Wow this is an awesome Article,Thank you!!

Trung Tran

Anonymous said...

I receive an error when I save the page after editing it. Why is this happening?

Joseph Jeethu said...

Could you tell me where you are getting the error?

Anonymous said...

I like this solution and it works for me. I would like to add another functionality that is to only show certain user groups in the group picker.
I tried storing groups in a different list and adding as a lookup in the list. but when I do that this code does not work.
Any suggestions?

Joseph Jeethu said...

If your intention is to show the items to specific Sharepoint groups you could achieve this on the XSLT itself you could filter it for Groups here. Even though you store the SharePoint groups on a different list and reference it, this should work, may be am not sure on the advantage of storing it in a different list.

Anonymous said...

I am trying to allow user to choose from a limited choice of user groups by displaying the sharepoint user groups in a drop down.

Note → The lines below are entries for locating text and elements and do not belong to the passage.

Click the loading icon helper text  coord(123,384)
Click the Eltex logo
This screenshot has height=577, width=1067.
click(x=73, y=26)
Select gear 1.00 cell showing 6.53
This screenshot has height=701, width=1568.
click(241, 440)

Any suggestions how to combine this with your solution?

Joseph Jeethu said...

I did try to do something similar on this solution by showing in dropdown, however i could'nt find any client scripts to fetch all sharepoint groups in a site so have to do it this way however you always can write custom code solution to find all the share point group and show it in a dropdown.

Anonymous said...

Q: If someone knows the URL of an item displayed in the ALL Items view and has this item filter out in their view - can they just paste the filtered url in and edit the item or will they be denied?

Joseph Jeethu said...

Every time a user comes to the system they will be taken to the --/Lists/Site/AllItems.aspx view, the moment the user is out of a specific user group the items will be filtered and restricted however there might be a chance that if the user finds the item url and goes directly to it he might be able to see it I have not tested that yet.